There is a dependency chain for all of the previous versions that can be traced back to IE. Here is one part of that chain as an example.

<browser id="IE10Plus" parentID="IE6Plus">

Internet Explorer 11 on the other hand, has a different ancestry and is based directly on Mozilla.

<browser id="InternetExplorer" parentID="Mozilla">

IE and therefore all of the versions prior to Internet Explorer 11 (none of which override this value) use the following definition for the browser capability.

<capability name="browser"              value="IE" />

Internet Explorer 11 and later user the following.

<capability name="browser"              value="InternetExplorer" />

To summarize, if you are interested in any version of Internet Explorer then you would need to use something similar to the following.

Request.Browser.Browser == "IE" || Request.Browser.Browser == "InternetExplorer"

To then identify a specific version, you would reference the Request.Browser.Version property.

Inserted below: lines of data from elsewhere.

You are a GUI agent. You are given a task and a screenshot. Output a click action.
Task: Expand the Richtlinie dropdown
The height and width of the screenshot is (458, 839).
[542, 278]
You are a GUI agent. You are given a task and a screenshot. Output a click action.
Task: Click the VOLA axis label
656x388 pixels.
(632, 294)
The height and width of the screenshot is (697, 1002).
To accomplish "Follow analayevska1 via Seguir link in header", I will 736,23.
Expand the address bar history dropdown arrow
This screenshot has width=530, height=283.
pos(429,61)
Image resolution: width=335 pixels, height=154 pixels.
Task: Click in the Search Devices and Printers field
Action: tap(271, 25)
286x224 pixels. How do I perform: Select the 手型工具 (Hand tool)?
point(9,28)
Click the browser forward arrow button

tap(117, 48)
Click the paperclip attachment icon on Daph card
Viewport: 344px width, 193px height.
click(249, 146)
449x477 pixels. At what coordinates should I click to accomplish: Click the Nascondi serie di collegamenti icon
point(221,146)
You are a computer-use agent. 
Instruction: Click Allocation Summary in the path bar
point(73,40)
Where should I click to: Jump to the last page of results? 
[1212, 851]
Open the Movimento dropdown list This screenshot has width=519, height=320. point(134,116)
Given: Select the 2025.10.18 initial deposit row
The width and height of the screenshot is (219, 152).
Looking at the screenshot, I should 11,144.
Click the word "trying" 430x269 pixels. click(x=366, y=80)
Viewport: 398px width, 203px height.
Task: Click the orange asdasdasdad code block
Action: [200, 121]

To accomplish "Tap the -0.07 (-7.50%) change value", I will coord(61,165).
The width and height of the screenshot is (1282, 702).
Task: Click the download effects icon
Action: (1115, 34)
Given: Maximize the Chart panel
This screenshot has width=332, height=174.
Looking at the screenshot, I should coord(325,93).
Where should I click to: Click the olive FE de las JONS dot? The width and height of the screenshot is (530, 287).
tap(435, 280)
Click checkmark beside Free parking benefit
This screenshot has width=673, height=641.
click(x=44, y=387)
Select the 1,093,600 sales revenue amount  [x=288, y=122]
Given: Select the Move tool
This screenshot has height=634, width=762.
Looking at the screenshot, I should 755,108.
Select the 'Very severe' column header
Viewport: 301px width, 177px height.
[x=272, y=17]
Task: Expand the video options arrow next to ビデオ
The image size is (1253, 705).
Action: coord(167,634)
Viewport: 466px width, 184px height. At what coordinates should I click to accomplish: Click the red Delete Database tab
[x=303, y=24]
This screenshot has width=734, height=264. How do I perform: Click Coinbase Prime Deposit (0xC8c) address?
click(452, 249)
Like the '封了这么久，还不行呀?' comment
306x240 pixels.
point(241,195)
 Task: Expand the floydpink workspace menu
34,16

This is populated straight from the user agent string that the browser passes. Not again here though, that there is a difference between Internet Explorer 11 and later and previous versions.

//Versions prior to Internet Explorer 11.
<userAgent match="MSIE (?'version'(?'major'\d+)(\.(?'minor'\d+)?)(?'letters'\w*))(?'extra'[^)]*)" />

//Internet Explorer 11 and later.
<userAgent match="Trident/(?'layoutVersion'[7-9]|0*[1-9]\d+)(\.\d+)?;(.*;)?\s*rv:(?'version'(?'major'\d+)(\.(?'minor'\d+)))" />

The version is the bit after MSIE for previous versions and the bit after rv: for Internet Explorer and later.

A recent version of the .Net Framework should include the correct browser definition files but it looks like some of the older ones may require a hotfix to get it.

Update: I referred to Internet Explorer 11 and later versions through the text above. Later versions are probably Edge. I have not so far seen a browser definition file for that but suspect that it will be different again.

0

Which version of the .NET Framework are you using? From my analysis, it looks like versions less than 4.5 cannot recognize IE 11 as an Internet Explorer browser.